INPUT
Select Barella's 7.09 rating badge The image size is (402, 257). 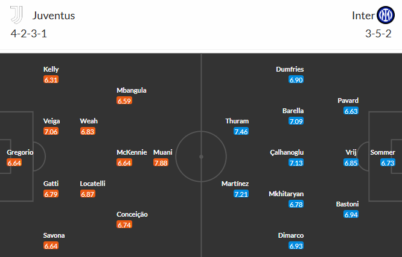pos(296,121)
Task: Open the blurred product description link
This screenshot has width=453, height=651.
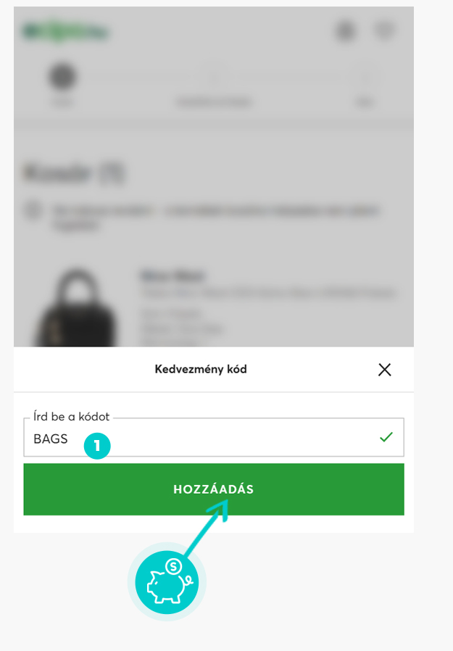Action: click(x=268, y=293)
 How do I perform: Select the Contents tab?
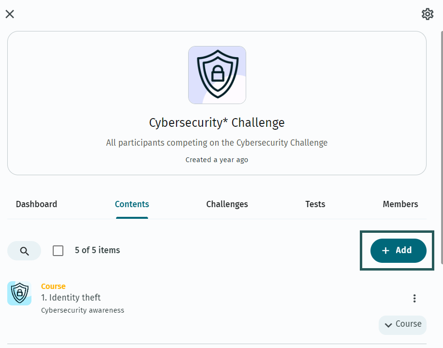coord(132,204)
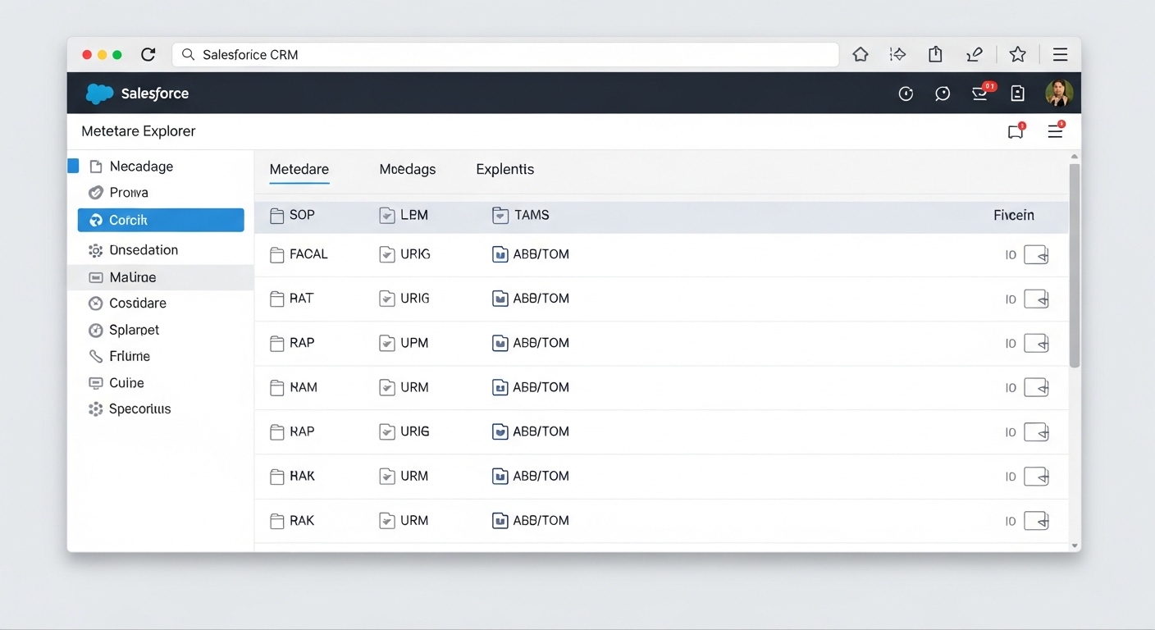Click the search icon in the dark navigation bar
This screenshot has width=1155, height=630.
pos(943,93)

WORK INSTRUCTIONS
Locate each line in the records above that contains the string "width", with case counting, and copy those lines out.

RESPONSE BELOW
This screenshot has width=453, height=651.
This screenshot has width=1155, height=630.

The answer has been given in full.